Pick out every line in the items below that contains the string "Task", and copy each one. Case counts.

Data extract:
+++++

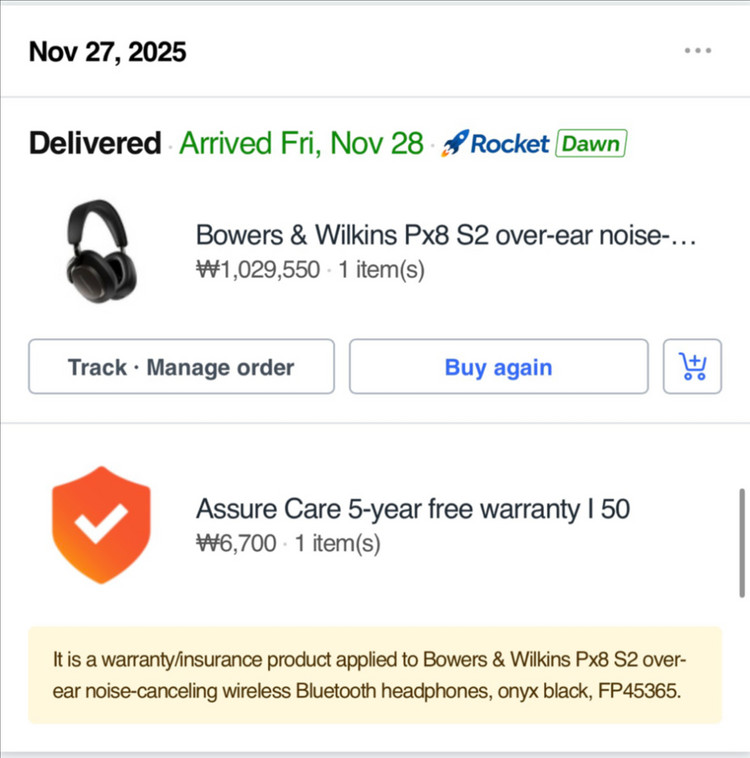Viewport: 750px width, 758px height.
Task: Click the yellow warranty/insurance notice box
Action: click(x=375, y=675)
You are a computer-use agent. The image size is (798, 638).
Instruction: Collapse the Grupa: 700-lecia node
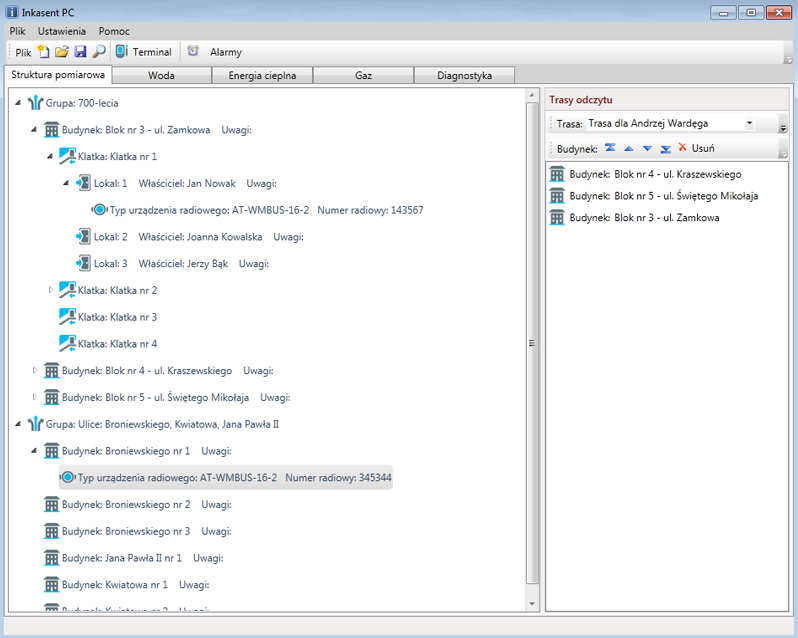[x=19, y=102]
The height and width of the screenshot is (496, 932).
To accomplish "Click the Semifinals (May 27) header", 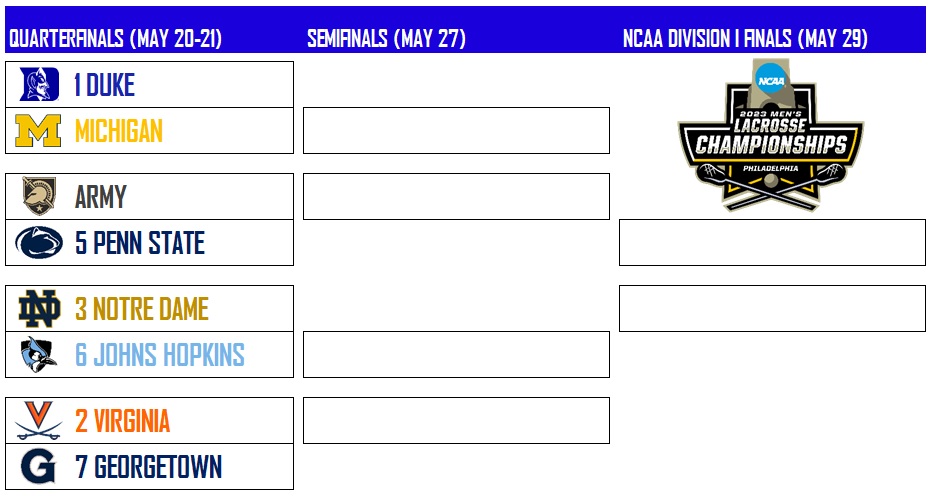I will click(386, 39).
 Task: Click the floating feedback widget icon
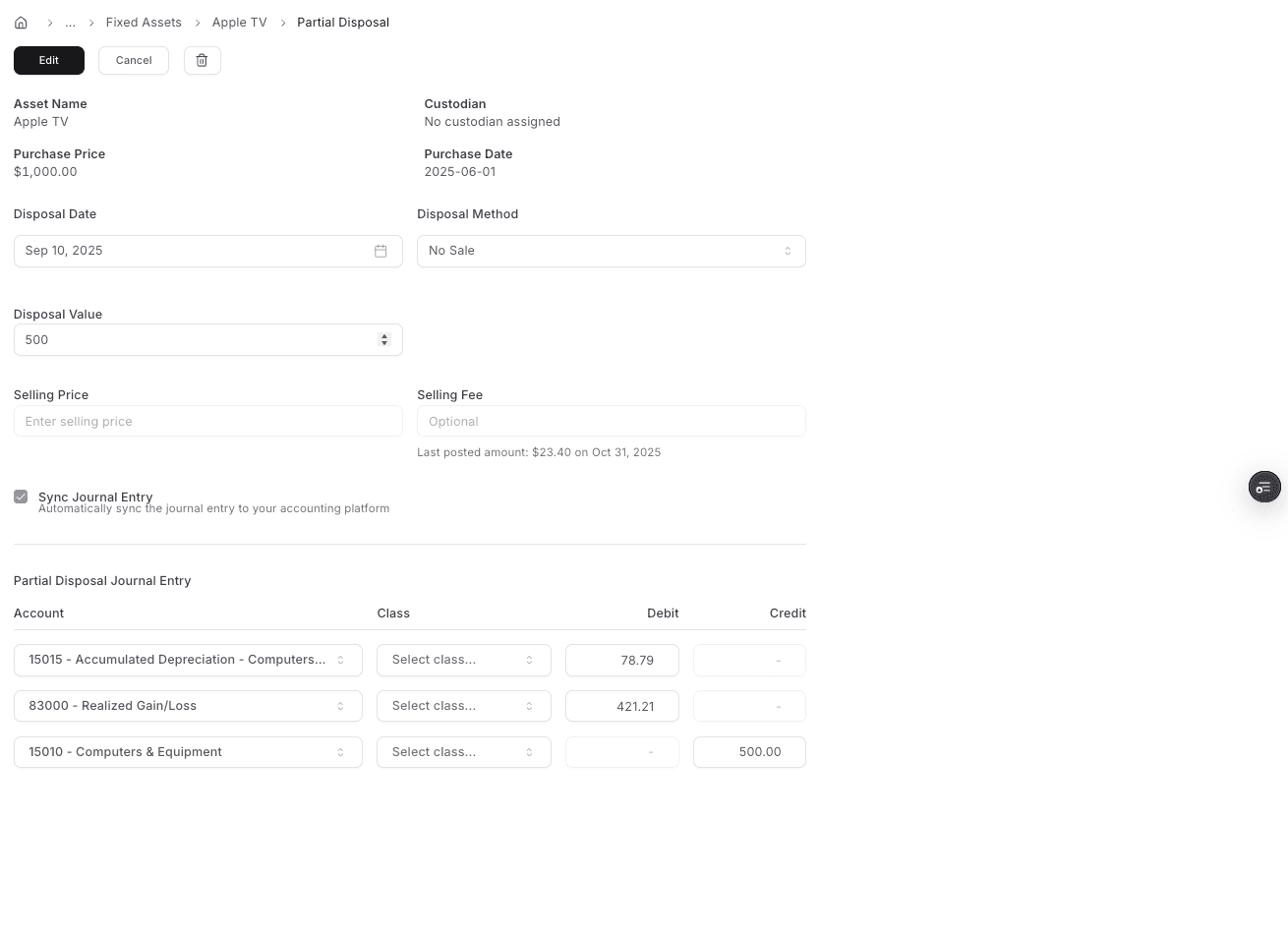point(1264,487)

+++++

Answer below:
Task: Click the yellow warranty/insurance notice box
 Task: Click the floating feedback widget icon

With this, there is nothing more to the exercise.